After peaking at $33.99 mid-morning - valuing the company at about $11.8 billion - Qunar's stock closed at $28.40 for an 89% first-day gain. It had already increased the pricing range for the IPO from $9.50-11.50 per American Depository Share to $12-14, but ended up selling the 11.11 million shares at $15 apiece for a total of $167 million.
Baidu bought a majority stake in Qunar for $306 million in 2011 and, subsequent to the IPO, holds a 58.81% interest. Prior to this investment, the company received more than $25 million in funding from groups including GSR Ventures, GGV Capital, Mayfield Fund and Tenaya Capital. GSR and GGV hold 6.04% and 4.37%, respectively.

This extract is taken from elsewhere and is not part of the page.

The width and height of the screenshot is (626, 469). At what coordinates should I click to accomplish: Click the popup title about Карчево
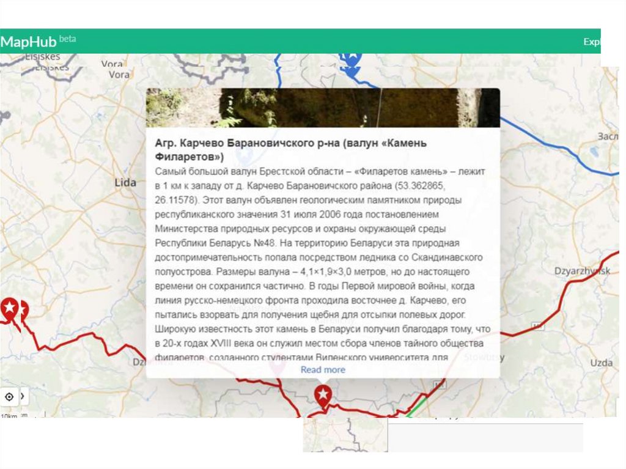(x=290, y=149)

Qunar is similar to US-based Kayak.com in that it searches for the best flight, hotel and package trip deals offered by a range of travel agents and aggregates the results based on price. It generates revenue by selling sponsored search services and display advertising to travel agents as well as by providing web platform for travel agents with limited or no online presence.
The company's user numbers grew from 71.7 million in 2010 to 187.3 million in 2012, while web users increased from 200,000 to 21.9 million over the same period. It had 39.6 million mobile users for the year ended June 2013.
Qunar posted revenue of RMB501.7 million ($81.9 million) in 2012 compared to RMB123.9 million two years earlier. However, expansion led to rising costs, which meant the net loss widened from RMB4.4 million in 2010 to RMB91.1 million in 2012.
58.com, whose investors include Warburg Pincus, SAIF Partners and DCM, also priced its offering at the top end of the indicative range to raise a total of $187 million. 58.com and Qunar are the third and fourth VC-backed Chinese companies to go public in the US this year, following LightInTheBox and Montage Technology Group. This compares to just two offerings in 2012.
Sports lottery provider 500.com and app developer Sungy Mobile are among those currently working towards US listings.